- [EXERCISE REQUIREMENTS]
Leave out all images and set down the records exactly as given.
========
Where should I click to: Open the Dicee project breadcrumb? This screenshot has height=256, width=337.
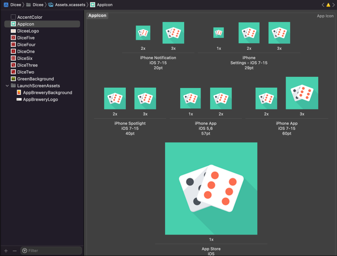pyautogui.click(x=13, y=5)
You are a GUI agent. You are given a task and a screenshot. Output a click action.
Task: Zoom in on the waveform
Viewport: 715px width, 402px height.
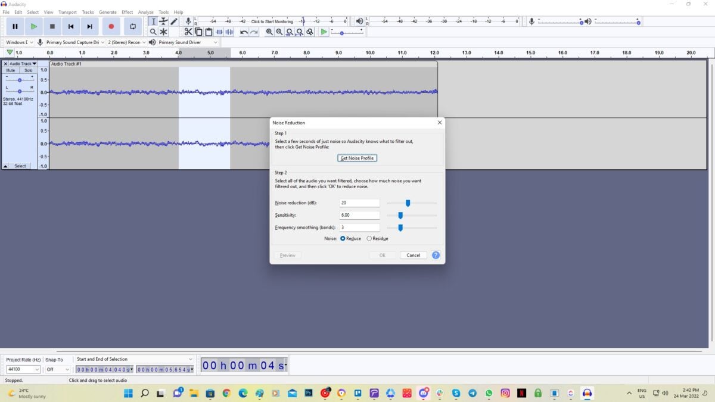tap(268, 32)
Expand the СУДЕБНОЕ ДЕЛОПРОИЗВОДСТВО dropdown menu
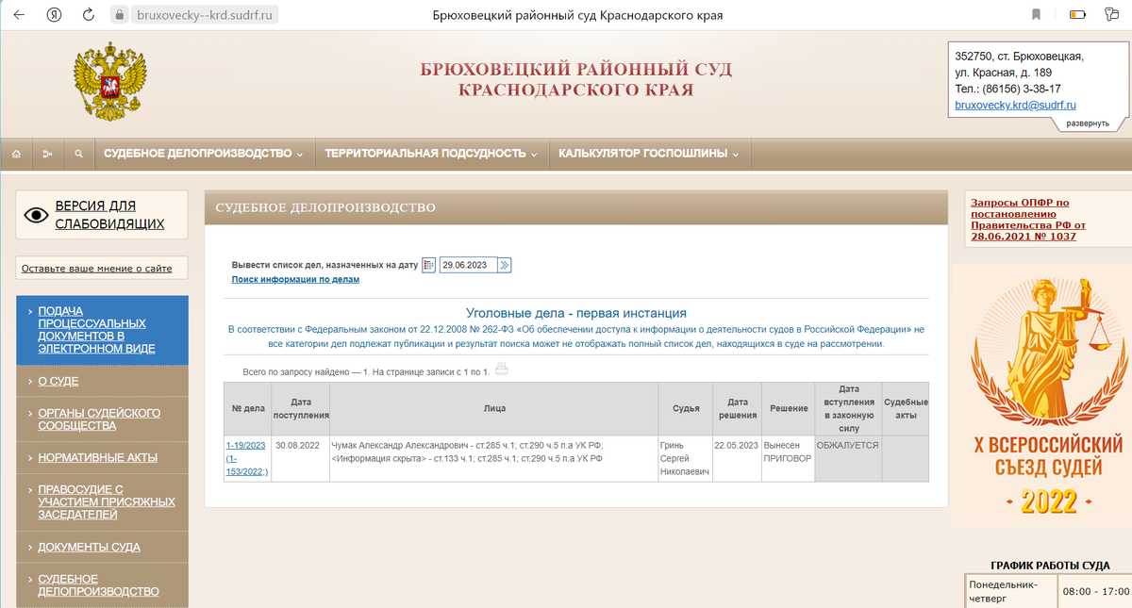Screen dimensions: 1132x608 [206, 153]
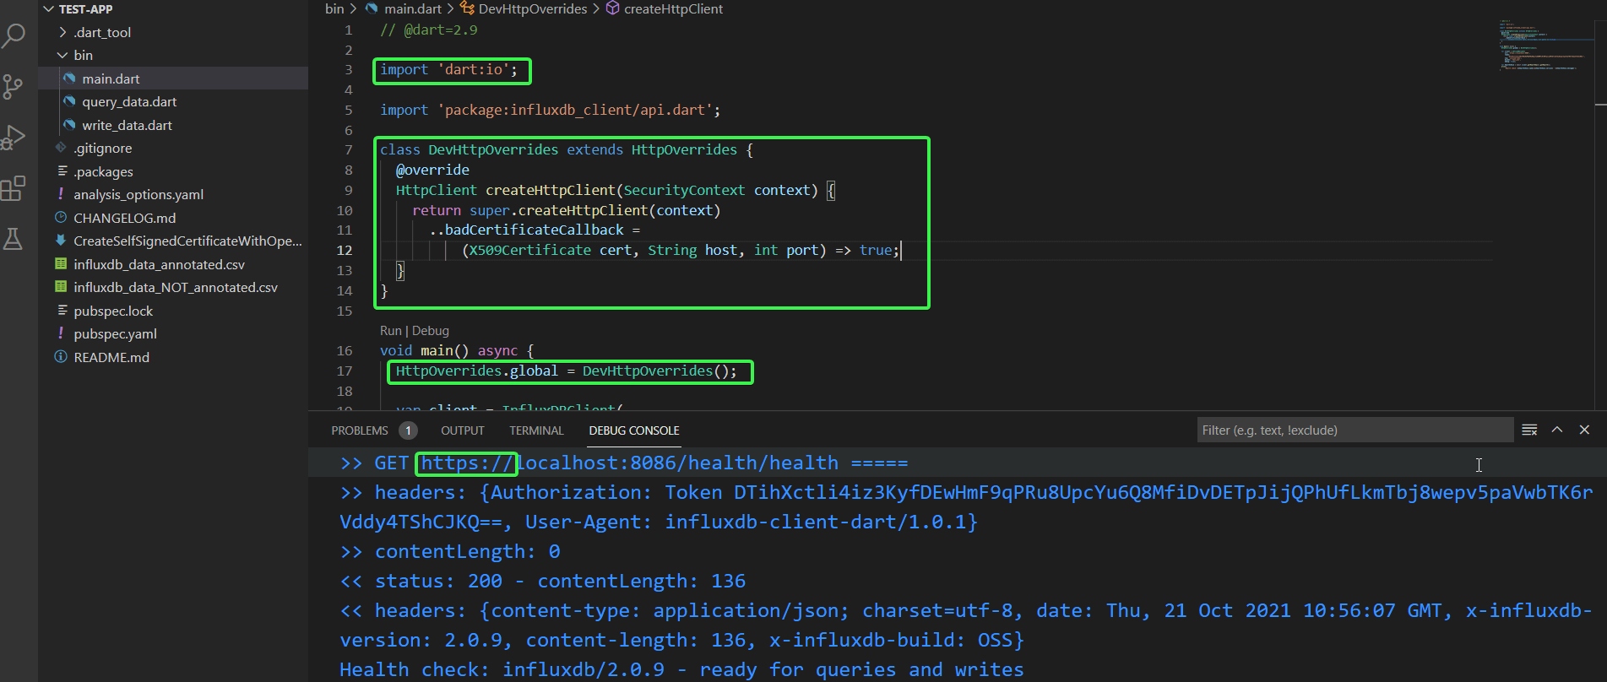
Task: Open the Extensions view
Action: (x=14, y=188)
========
- [ANSWER FOR THE TASK]
Where should I click to: Open the Dicee project breadcrumb? This screenshot has height=256, width=337.
pyautogui.click(x=13, y=5)
You are a GUI agent. You are given a task and a screenshot. Output a click action.
Task: Zoom in on the waveform
Viewport: 715px width, 402px height.
tap(268, 32)
Expand the СУДЕБНОЕ ДЕЛОПРОИЗВОДСТВО dropdown menu
Screen dimensions: 1132x608 [206, 153]
Task: Open the Extensions view
Action: (x=14, y=188)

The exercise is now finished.